Appendix B — General Smoothing Kernels
Consider data \(\{Z_i: i=1,\ldots,m\}\), which we can write as a vector, \(\mathbf{Z}= (Z_1,\dots,Z_m)'\). Now, a homogeneously linear (smoothing) predictor for \(\mathbf{Z}\) can always be written as \(\widehat{\mathbf{Z}} = \mathbf{H}\mathbf{Z}\), where the \(i\)th row of the \(m \times m\) matrix \(\mathbf{H}\), sometimes referred to as the influence matrix, corresponds to smoothing weights for the prediction, \(\widehat{Z_i}\); that is,
\[ \widehat{Z}_i = \sum_{j=1}^m h_{ij} Z_j, \]
where \(h_{ij}\) corresponds to the \((i,j)\)th element of \(\mathbf{H}\) and, by definition, the elements of \(\mathbf{H}\) do not depend on \(\mathbf{Z}\). Note that both the kernel and regression predictors given in Section 3.1 and Section 3.2, respectively, are linear predictors of this form. In the case of the kernel predictors, \(h_{ij}\) corresponds to the kernel evaluated at location \(i\) and \(j\). For the regression case, \(\mathbf{H}= \mathbf{X}(\mathbf{X}' \mathbf{X})^{-1} \mathbf{X}'\) (sometimes called the “hat” matrix in books on regression). The difference is that, in general, under a kernel model, \(\mathbf{H}\) gives more weight to locations that are near to each other, whereas standard regression matrices do not necessarily do so, although so-called local linear regression approaches do (see, for example, James et al. (2013)).
There are several useful properties of the general linear smoothing matrix, \(\mathbf{H}\), used in the linear predictor. First, as we have noted, if one has \(m\) observations but they are statistically dependent, then there are effectively fewer than \(m\) degrees of freedom (e.g., some of the information is redundant due to the dependence). Specifically, the effective degrees of freedom in the sample of \(m\) observations are given by the trace of the matrix \(\mathbf{H}\),
\[ df_{\mathrm{eff}} = \textrm{tr}(\mathbf{H}) = \sum_{i=1}^m h_{ii}. \]
Another important property of linear predictors of this form is that we can obtain the LOOCV estimate (see Note 3.1) without actually having to refit the model. That is, in the case of evaluating the MSPE, the LOOCV statistic is given by
\[ CV_{(m)} = \frac{1}{m} \sum_{i=1}^m (Z_i - \widehat{Z}_i^{(-i)})^2 = \frac{1}{m} \sum_{i=1}^m \left(\frac{Z_i - \widehat{Z}_i}{1 - h_{ii}} \right)^2, \tag{B.1}\]

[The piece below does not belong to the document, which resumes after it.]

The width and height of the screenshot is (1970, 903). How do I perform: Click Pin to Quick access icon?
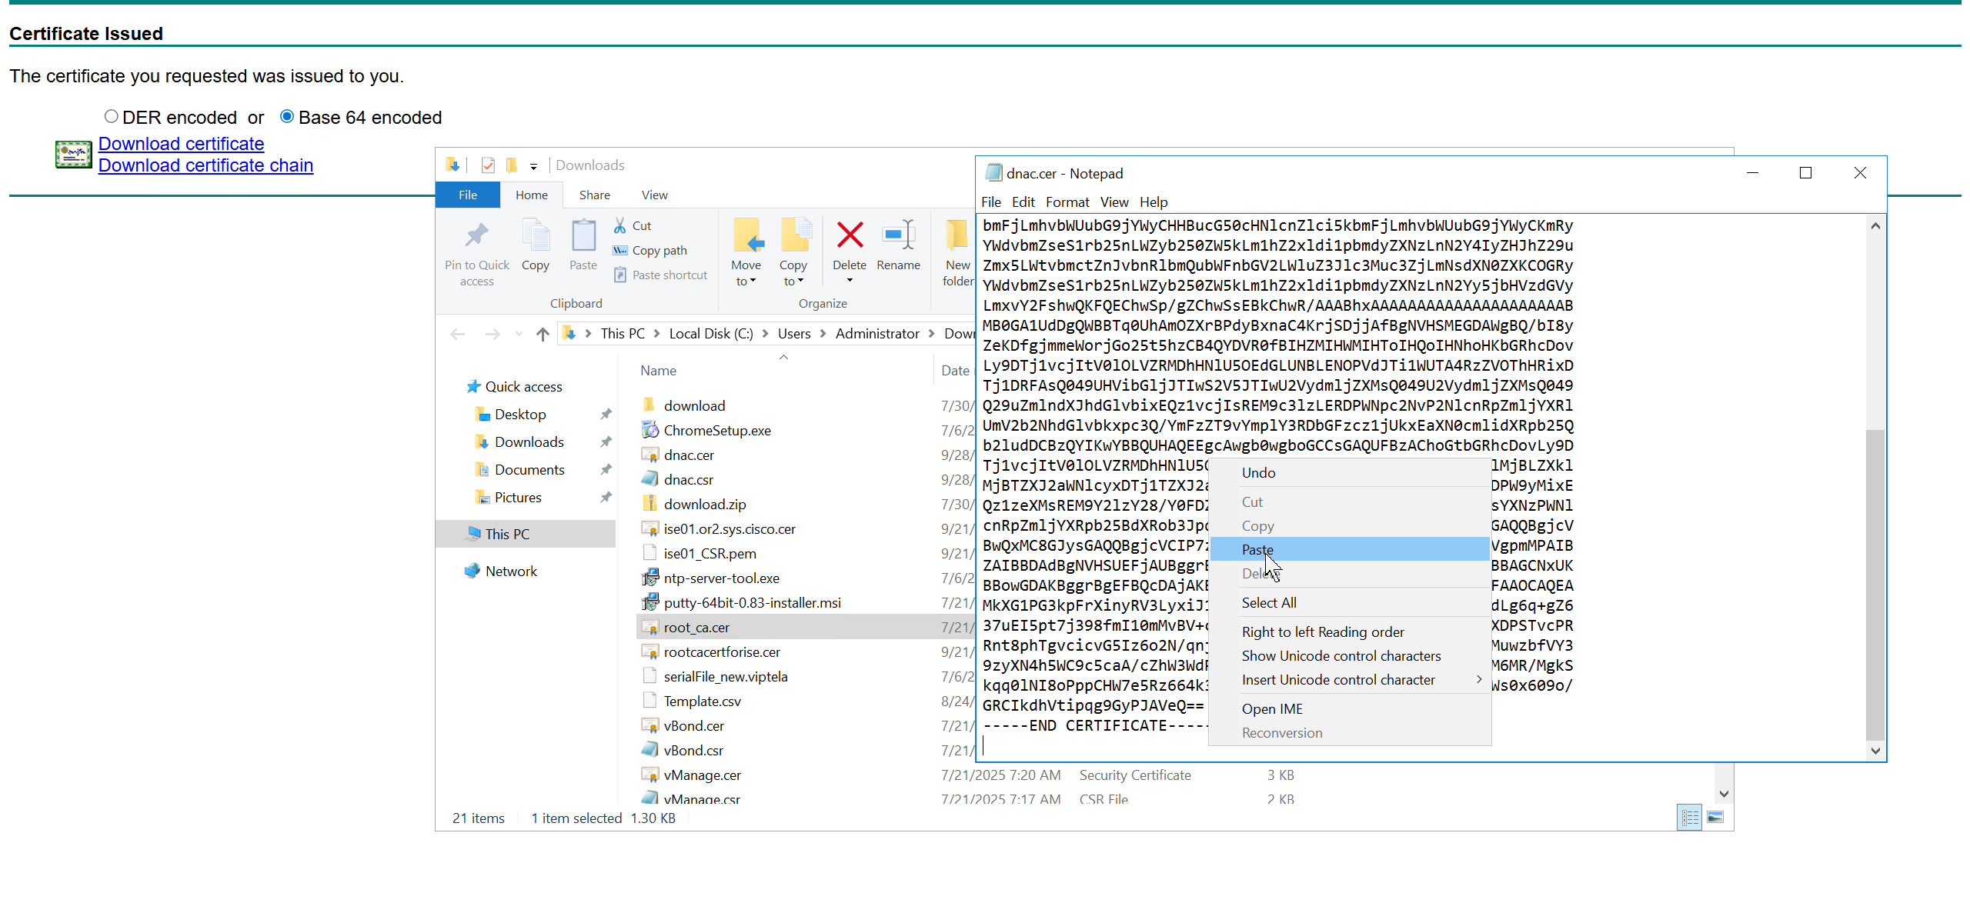point(476,235)
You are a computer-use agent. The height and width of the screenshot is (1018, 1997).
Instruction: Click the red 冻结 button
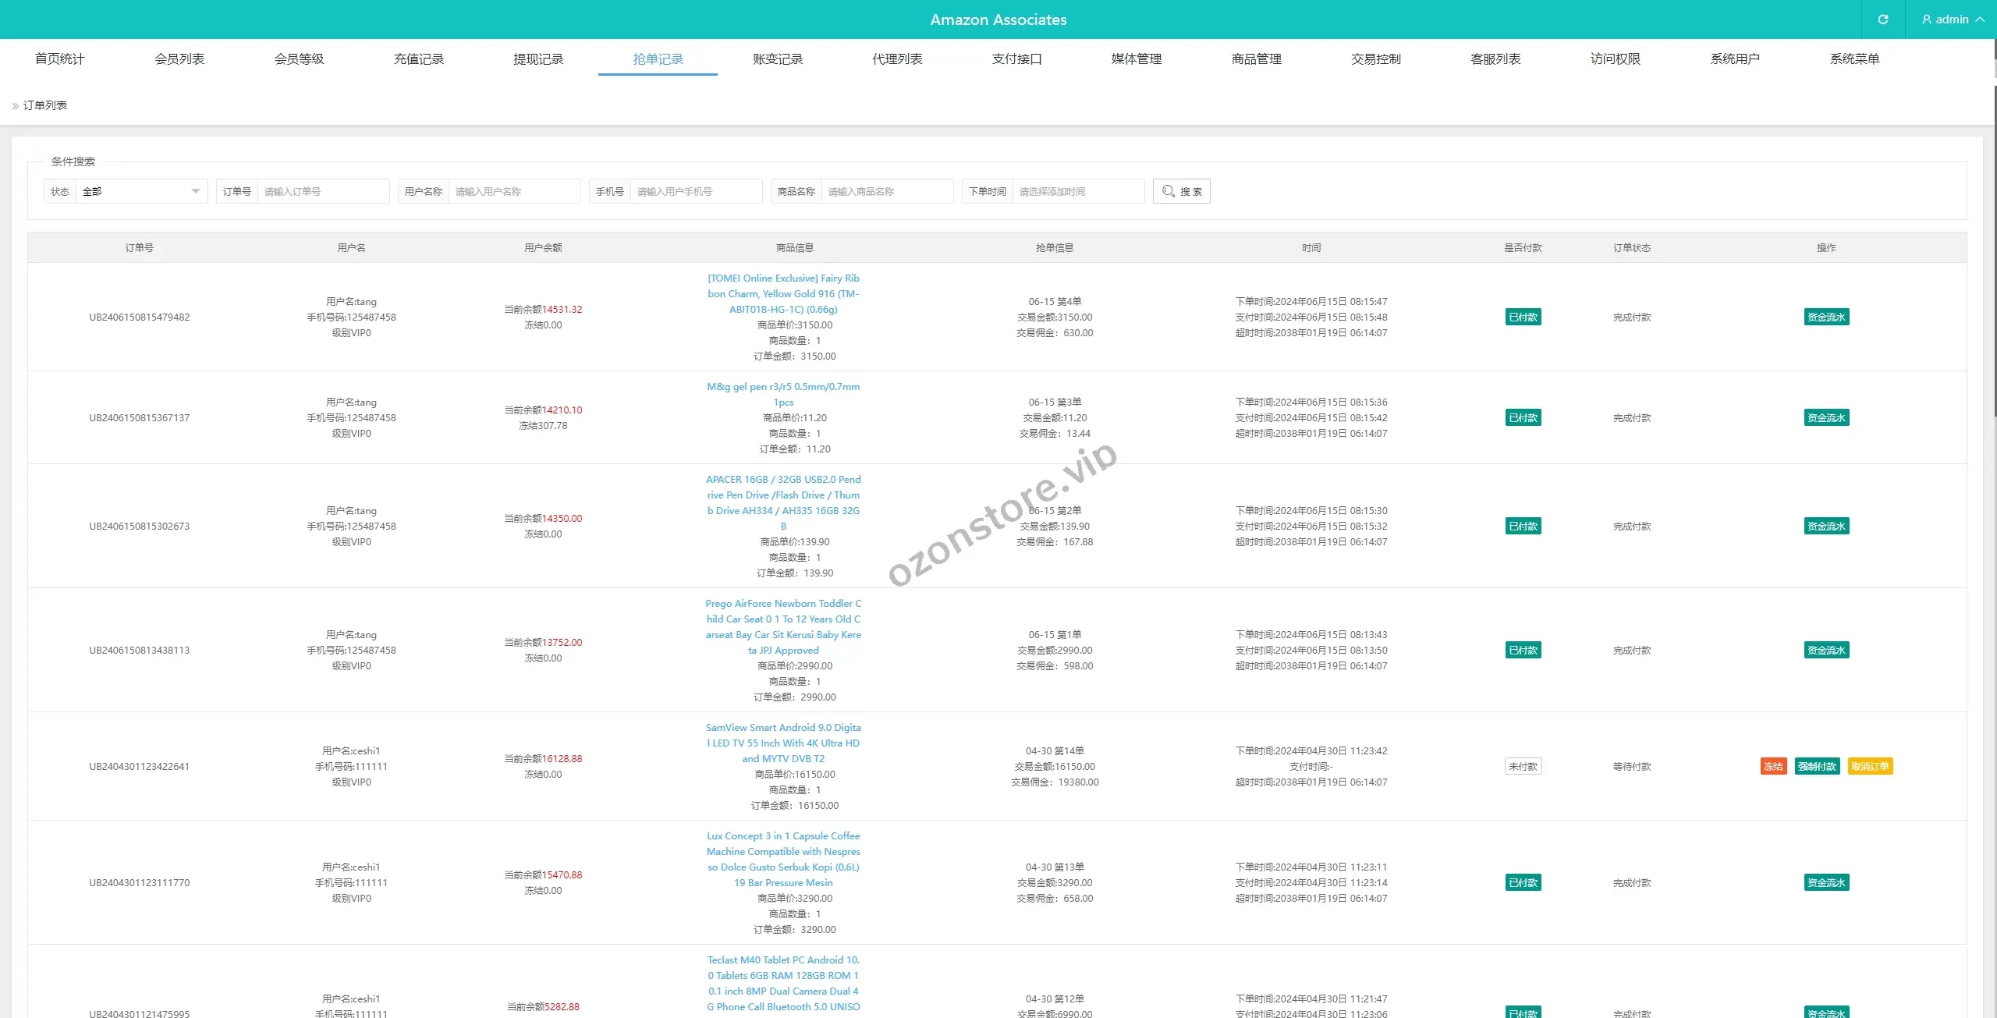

and the so-called generalized cross-validation statistic is given by replacing the denominator in the right-hand side of Equation B.1 by \((1 - \textrm{tr}(\mathbf{H})/m)\).
In cases where regularization is considered in the context of the linear predictor (e.g., when we wish to shrink the parameters toward zero by using, for example, a ridge regression (\(L_2\)-norm) penalty; see Note 3.4), we can write \(\mathbf{H}= \mathbf{X}(\mathbf{X}' \mathbf{X}+ \mathbf{R})^{-1} \mathbf{X}'\) (with \(\mathbf{R}= \lambda \mathbf{I}\) in the ridge-regression case), and the effective degrees of freedom and LOOCV properties are still valid (see James et al., 2013). As discussed in Note 3.4, a lasso (\(L_1\)-norm) penalty can also be used for regularization, but the smoothing kernel has no closed form in this case.